Re: (Weakness1) The details of the proposed method are not clear and confusing. In sec. 4.1.1, it seems random negatives are denoted as c_i^{\times} symbol, while the generated triplets use c_i^{\times} again, does it mean positive sample or random negative?

We thank you for pointing out the unclarity in our manuscript. To clarify, in the setting of training with random negatives, we pair each query in a mini batch with a positive; i.e., $((inst_1,q_1), c_1^+), ((inst_2,q_2), c_2^+), \cdots$(inst_{|\mathcal{B}|}, q_{|\mathcal{B}|}), c_{|\mathcal{B}|}^+$$. While conducting contrastive training using Eq (1), we have in-batch documents from all the positive documents $\mathcal{D} = (c_1^+, c_2^+, c_{|\mathcal{B}|}^+ )$. Thus, all the documents in $\mathcal{D}$ except for $c_i^+$ are considered randomly sampled negatives for $(inst_i,q_i)$. As for hard negative mining, we pair each query with a positive and hard negative $((inst_i,q_i), c_i^+, c_i^-)$. Thus, in the setting of hard negative mining, we have in-batch documents from all the positive and negative documents $\mathcal{D} = (c_1^+, c_1^-, \cdots, c_{|\mathcal{B}|}^+, c_{|\mathcal{B}|}^-)$. Similarly, all the documents $D$ except for $c_i^+$ are considered negatives for $(inst_i,q_i)$, including one hard negative $c^-_i$ and all the positives and negatives from other queries as random negatives. We have revised our manuscript to make it more clear (see lines 195--215 in the revised manuscript).

Re: (Weakness2) In sec. 4.2, the authors prompt LLaVa-Next for reranking, while not introducing the detailed MLLMs adopted in sec. 4.1. Are there two multimodal LLMs needed for the proposed method?

We thank you for the suggestions. To clarify, we adopt the same MLLM backbone, LLaVa-Next. While retrieval, we explore fine-tuning MLLM as a retriever while reranking, we directly prompt the pre-trained MLLM as a zero-shot reranker. We have revised our manuscript (see lines 160--161 and lines 235--237) and Figure 1 in the revised manuscript to make it more clear.

Re: (Weakness3) It will be better to provide the framework figure for the whole method.
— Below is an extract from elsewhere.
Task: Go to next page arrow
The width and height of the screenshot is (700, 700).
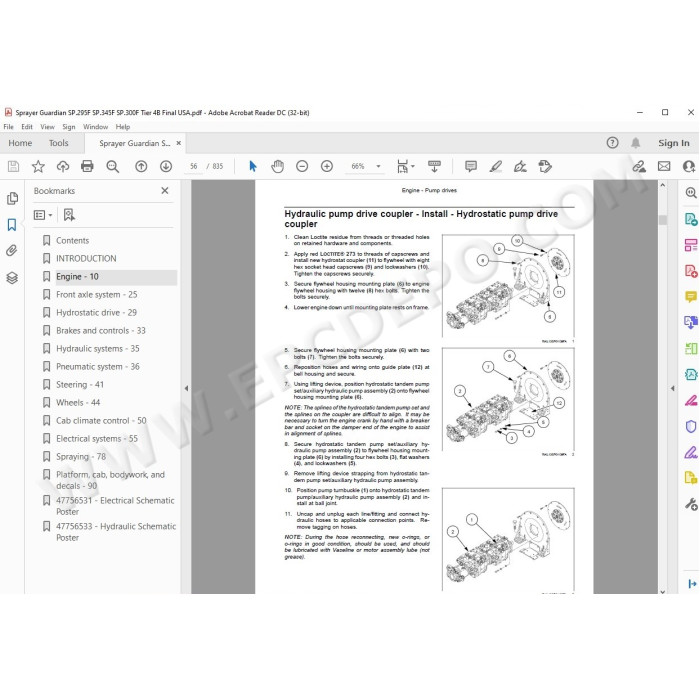Action: (x=166, y=167)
We thank you for the suggestions. We have revised our Figure 1 to illustrate the whole framework of our paper, including MLLM retriever fine-tuning and prompt-and-reranking with pre-trained MLLMs (see Figure 1 in the revised manuscript).

Re: (Weakness4) In Table 4, it is not clear which results denote the reranking results, it seems the last row does not outperform the fifth row.

We thank you for the clarifying question. In Table 4, the first column denotes the retrieval result for each multimodal retriever (from MagicLens to our UniEmb retriever) and the second column denotes the zero-shot reranking result upon the top-10 candidates from each retriever. Thus, when comparing the first and second column, we can see that the zero-shot reranker improves over all the retrievers. We revised Table 4 to make it more clear to readers.

Re: (Weakness5) As a retrieval method, the efficiency of retrieval time and memory is as important as effectiveness. The authors should analyze the efficiency of the unimodal retrieval mechanism.

We thank you for the insightful suggestions. We measure the index storage required for the 5.6M document from the M-BEIR datatset. As for retrieval latency, we measure the latencies of query encoding and vector search. For query latency, we randomly sample 100 queries from each test query pool in the 16 M-BEIR tasks and measure per query encoding and vector search latency with a batch size of 1. Since query encoding latency is varied with query length, we report the latency at 1th, 50th and 99th percentiles. We have added the measurement and detail in Appendix A.2 in the revised manuscript.